Discussion in 'General Military Arms & History Forum' started by Wolery, Oct 21, 2007.

  1. Wolery

    Wolery New Member

    Nov 11, 2006
    Basicly I'm writing a stroy about a German General in WWII, who not being very happy with Hitler, decides he's gonna kill the bastard. Since this is alternate history, I can do what ever I want, but having the little details sinc up would be nice.

    Here's the question: At the beginning, he has to get close enough to Hitler to kill him personally and then shoot his way out. Now, as he's supposed to be meeting with Hitler, he can't bring in an StG cause that would make people nervous. So he needs a good pistol: as an officer's badge he can wear it without it getting taken away, most of the time. To that end, I figure he needs a .45 pistol, a mankiller. I originally thought maybe a Peacemaker, but that won't work for the purposes of story. But there's a couple of tricks:

    He buys it in 1913 at age 16, so it can't be too expensive
    This model is cobalt blue, with wood handles.
    When and if they become avialible, he uses magnum bullets for extra killing power.

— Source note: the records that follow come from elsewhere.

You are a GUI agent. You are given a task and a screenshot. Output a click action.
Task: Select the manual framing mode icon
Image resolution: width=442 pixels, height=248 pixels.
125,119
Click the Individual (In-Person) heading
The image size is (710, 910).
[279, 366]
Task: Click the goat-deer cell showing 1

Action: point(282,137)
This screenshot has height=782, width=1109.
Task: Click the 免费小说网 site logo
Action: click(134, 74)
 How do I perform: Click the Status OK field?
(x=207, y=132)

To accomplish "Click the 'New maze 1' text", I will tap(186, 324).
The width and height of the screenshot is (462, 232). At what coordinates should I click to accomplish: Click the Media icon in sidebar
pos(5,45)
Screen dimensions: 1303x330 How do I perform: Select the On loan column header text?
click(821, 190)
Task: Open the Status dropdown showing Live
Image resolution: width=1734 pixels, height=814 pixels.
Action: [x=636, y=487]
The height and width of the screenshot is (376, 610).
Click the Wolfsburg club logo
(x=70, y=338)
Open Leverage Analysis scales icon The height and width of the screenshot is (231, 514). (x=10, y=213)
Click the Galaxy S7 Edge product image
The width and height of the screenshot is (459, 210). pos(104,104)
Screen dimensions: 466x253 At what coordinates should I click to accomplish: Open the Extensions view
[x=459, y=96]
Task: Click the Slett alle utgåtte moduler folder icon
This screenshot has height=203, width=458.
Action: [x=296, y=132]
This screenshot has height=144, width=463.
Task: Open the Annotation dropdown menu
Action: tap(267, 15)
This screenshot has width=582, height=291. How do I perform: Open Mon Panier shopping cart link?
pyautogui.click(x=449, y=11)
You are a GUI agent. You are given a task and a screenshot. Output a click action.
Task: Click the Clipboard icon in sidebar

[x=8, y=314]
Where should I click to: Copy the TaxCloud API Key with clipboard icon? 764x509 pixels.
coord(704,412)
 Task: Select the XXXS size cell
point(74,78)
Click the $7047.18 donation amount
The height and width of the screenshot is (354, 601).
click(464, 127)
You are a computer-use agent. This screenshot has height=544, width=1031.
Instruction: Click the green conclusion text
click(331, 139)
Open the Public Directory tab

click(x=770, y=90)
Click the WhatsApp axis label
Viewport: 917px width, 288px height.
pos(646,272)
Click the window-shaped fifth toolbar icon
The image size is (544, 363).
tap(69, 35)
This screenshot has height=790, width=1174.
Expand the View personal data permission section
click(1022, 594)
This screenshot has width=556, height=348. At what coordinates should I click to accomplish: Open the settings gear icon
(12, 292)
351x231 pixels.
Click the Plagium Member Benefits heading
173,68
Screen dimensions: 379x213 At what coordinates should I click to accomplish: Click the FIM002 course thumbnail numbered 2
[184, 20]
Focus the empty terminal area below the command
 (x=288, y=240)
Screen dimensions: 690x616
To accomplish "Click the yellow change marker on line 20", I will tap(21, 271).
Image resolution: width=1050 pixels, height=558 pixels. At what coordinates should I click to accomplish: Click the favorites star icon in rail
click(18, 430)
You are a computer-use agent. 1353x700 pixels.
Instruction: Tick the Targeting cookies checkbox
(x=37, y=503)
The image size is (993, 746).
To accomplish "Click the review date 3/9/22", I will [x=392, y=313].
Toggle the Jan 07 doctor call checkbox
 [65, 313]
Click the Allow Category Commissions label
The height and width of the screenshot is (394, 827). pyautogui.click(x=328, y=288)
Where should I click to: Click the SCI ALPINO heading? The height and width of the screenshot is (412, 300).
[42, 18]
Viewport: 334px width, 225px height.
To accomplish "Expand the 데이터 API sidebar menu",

    Anything I should know?

    And another, more gruesome question: If he shotts Hitler multiple times at point blank range with either regular .45 or magnum rounds, will the body bounce a round a little bit? Please say yes, but only it's the truth. It would add so much to the story. God bless.
  2. polishshooter

    polishshooter Well-Known Member

    Mar 25, 2001
    In 1913, he would have purchased a Colt Model 1911. That was the earliest Model, unless you wanted him to have a Colt/Browning 1905 that was developed into the 1911....but I think it would be more believable as a 1911. (NOT a 1911A1...)

    MANY German officers in World War II carried Colt or other wartime manufactured ones, and wore the US made.45acp autos as a badge of honor, they rather liked them, although MOST of them would have been 1911A1s captured, probably from the British who we sold quite a bit...but some of them carried commercial ones...

    And as far as your "obsession" with "magnums," you'd better drop that idea right now;) Chances are he and anybody else using them would be using good ol' 230 gr FMJ Military "Hardball....":p

    First, the word "Magnum" wasn't even COINED until the 30s, and then only to differentiate between the .38 Special and what was essentially "Souped up" .38 Special, which they called the .357 Magnum....

    No auto pistol fired ANY "Magnum" rounds until the 1960s and 70s, and none of them were particularly successful either...

    The .45 acp, as well as any other .45 rounds of the era, got their "power" from big heavy bullets traveling relatively SLOWLY, but transferring MOST of it's energy to the target instead of traveling through like a "Magnum" probably would...

    So go ahead and have him "bounce" around if you have to...chances are, the "big and slow" .45 WOULD do that, while the only Magnum of the time wouldn't do that, because it would probably punch right through in little neat .38 cal holes....
    Last edited: Oct 22, 2007

  3. Wolery

    Wolery New Member

    Nov 11, 2006
    No Magnum is fine with me now that I know what regular .45s can do. :cool:

    What's the difference between a 1911 and 1911A1?

    Were there maintence problems, was is too heavy, anything I should know about the gun? Cause I've never actually seen a .45 in person and I'm really not much of a gun afficinado, yet anyway.
  4. polishshooter

    polishshooter Well-Known Member

    Mar 25, 2001
    Actually, there wasn't any change in function, or shooting, it's was mostly cosmetic changes, to allow the weapon to fit more "hands" and supposedly be easier to shoot by recruits.

    The 1911 had a longer trigger, a slightly longer hammer spur, a shorter grip safety tang, and a flat mainspring housing (the back of the grip), and also a lanyard ring on the base of the mainspring housing.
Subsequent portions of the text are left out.